Paper The following article is Open access

Nanoporous carbon derived from agro-waste pineapple leaves for supercapacitor electrode*

, and

Published 27 July 2017 © 2017 Vietnam Academy of Science & Technology
, , Citation Jedsada Sodtipinta et al 2017 Adv. Nat. Sci: Nanosci. Nanotechnol. 8 035017 DOI 10.1088/2043-6254/aa7233

2043-6262/8/3/035017

Abstract

By using KOH as the chemical activating agent in the synthesis, the activated carbon derived from pineapple leaf fiber (PALF) was prepared. The structure, morphology, and the surface functional groups of the as-prepared activated carbon were investigated using x-ray diffraction, field emission scanning electron microscope equipped with energy dispersive x-ray spectroscopy, and x-ray photoelectron spectroscopy. The electrochemical behavior and performance of the as-synthesized activated carbon electrode were measured using the cyclic voltammetry and the electrochemical impedance spectroscopy in 1 M Na2SO4 electrolyte solution in three-electrode setup. The activated carbon electrode exhibited the specific capacitance of 131.3 F g−1 at a scan rate of 5 mV s−1 with excellent cycling stability. The capacitance retention after 1000 cycles was about 97% of the initial capacitance at a scan rate of 30 mV s−1. Given these good electrochemical properties along with the high abundance of PALF, this activated carbon electrode has the potential to be one of the materials for future large-scale production of the electrochemical capacitors.
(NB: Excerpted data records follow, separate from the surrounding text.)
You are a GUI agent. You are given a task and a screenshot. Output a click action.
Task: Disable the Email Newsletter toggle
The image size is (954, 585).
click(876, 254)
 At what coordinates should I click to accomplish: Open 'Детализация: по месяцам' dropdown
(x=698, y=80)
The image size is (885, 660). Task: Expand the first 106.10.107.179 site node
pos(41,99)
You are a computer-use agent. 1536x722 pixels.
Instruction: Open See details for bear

Export citation and abstract BibTeX RIS

Original content from this work may be used under the terms of the Creative Commons Attribution 3.0 licence. Any further distribution of this work must maintain attribution to the author(s) and the title of the work, journal citation and DOI.

1. Introduction

In order to sustainably develop renewable energy resources such as solar and wind into full use, the intermittent nature of the energy production from these resources need to be addressed. Electrochemical capacitors (ECs) or supercapacitors (SCs) are energy storage devices that can potentially be used in conjunction with the renewable energy technologies. SCs can store energy with higher power density (fast charge–discharge rate) and longer cycle life but at lower energy density when compared to batteries [1]. They can also be used together with Li-ion battery as a hybrid system to achieve high energy and high power delivery [2]. The electrode materials for SCs in the case of electrochemical double layer capacitors (EDLCs) are mostly fabricated by using the porous carbon materials that store energy at the electrode–electrolyte interface via reversible ion adsorption process [2]. In addition, the porous carbon with various microstructures, such as graphene, carbon nanotubes (CNTs), carbon aerogel, and activated carbons (ACs), have been explored for a wide range of applications, particularly as energy storage parts in portable electronic devices [3], electric and hybrid vehicles [4], water filtration [5], electrochemical sensing [6], biosensing [7], and gas sensing [8]. However, porous carbon derived from renewable biomass waste receives ever increasing attention as a potential active material for sustainable, high-performance SC electrodes due to its natural abundance, environmental friendliness, low cost, and high electrical conductivity [911].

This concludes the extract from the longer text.